__Exercise prompt__: Set out exactly, line by line, the stretch of data below that begins at the line containing "Given: Like Amanda's post" and ends at the line containing "Instruction: Click the", with both ends kept.
* * * *
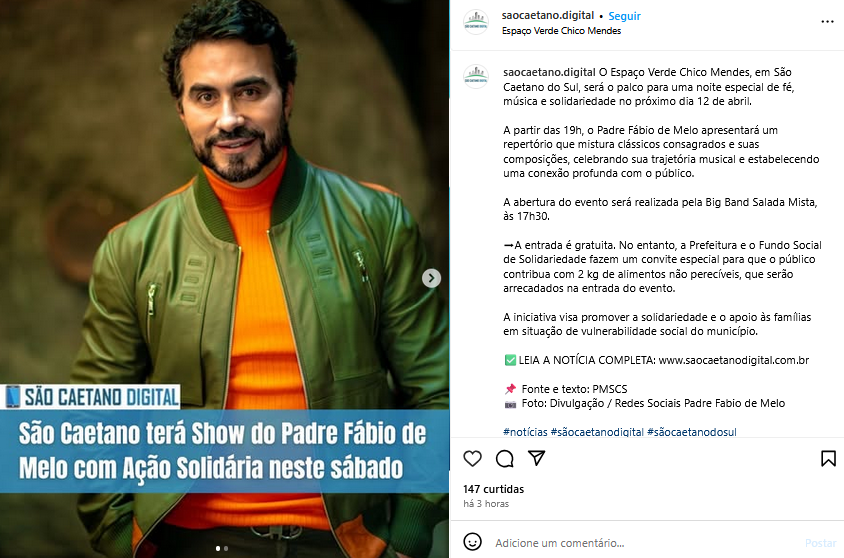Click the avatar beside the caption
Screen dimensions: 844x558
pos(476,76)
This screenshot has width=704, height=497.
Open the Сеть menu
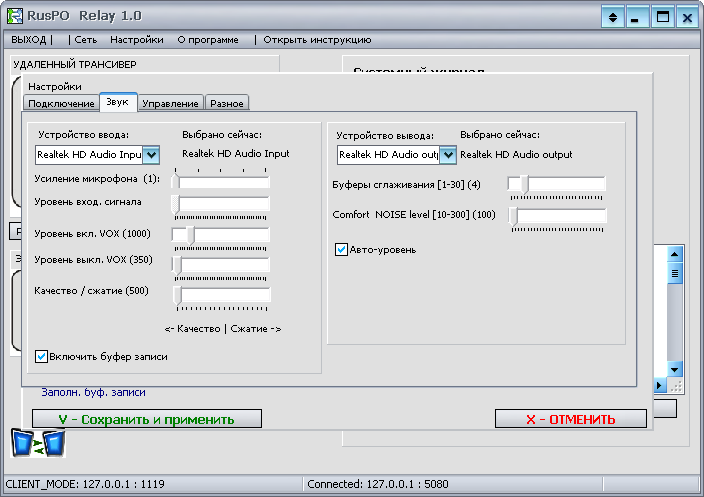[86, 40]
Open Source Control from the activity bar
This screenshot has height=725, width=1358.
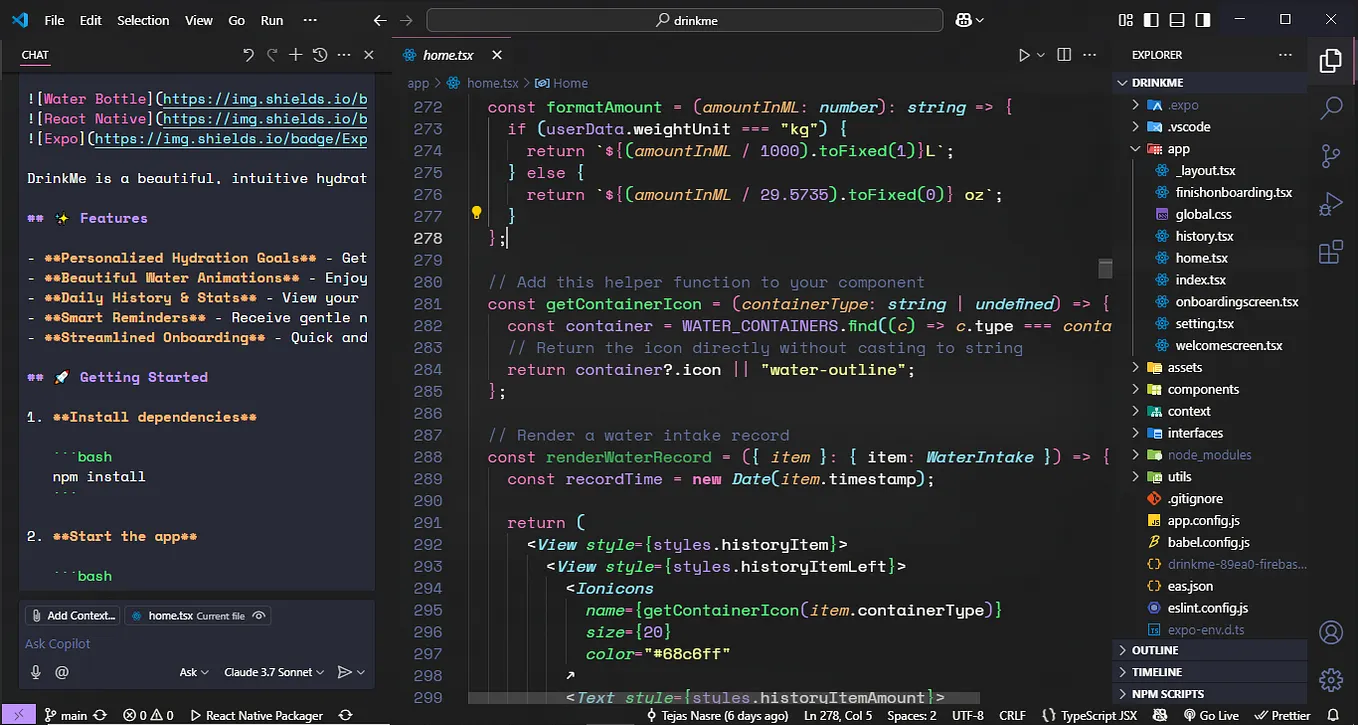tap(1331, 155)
* * * *
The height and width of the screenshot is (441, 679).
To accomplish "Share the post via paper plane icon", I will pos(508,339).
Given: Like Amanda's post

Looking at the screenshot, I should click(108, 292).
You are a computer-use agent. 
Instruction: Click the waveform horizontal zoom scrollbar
* * * *
__Exercise response__:
Given: Like Amanda's post

Looking at the screenshot, I should click(108, 292).
You are a computer-use agent. 
Instruction: Click the waveform horizontal zoom scrollbar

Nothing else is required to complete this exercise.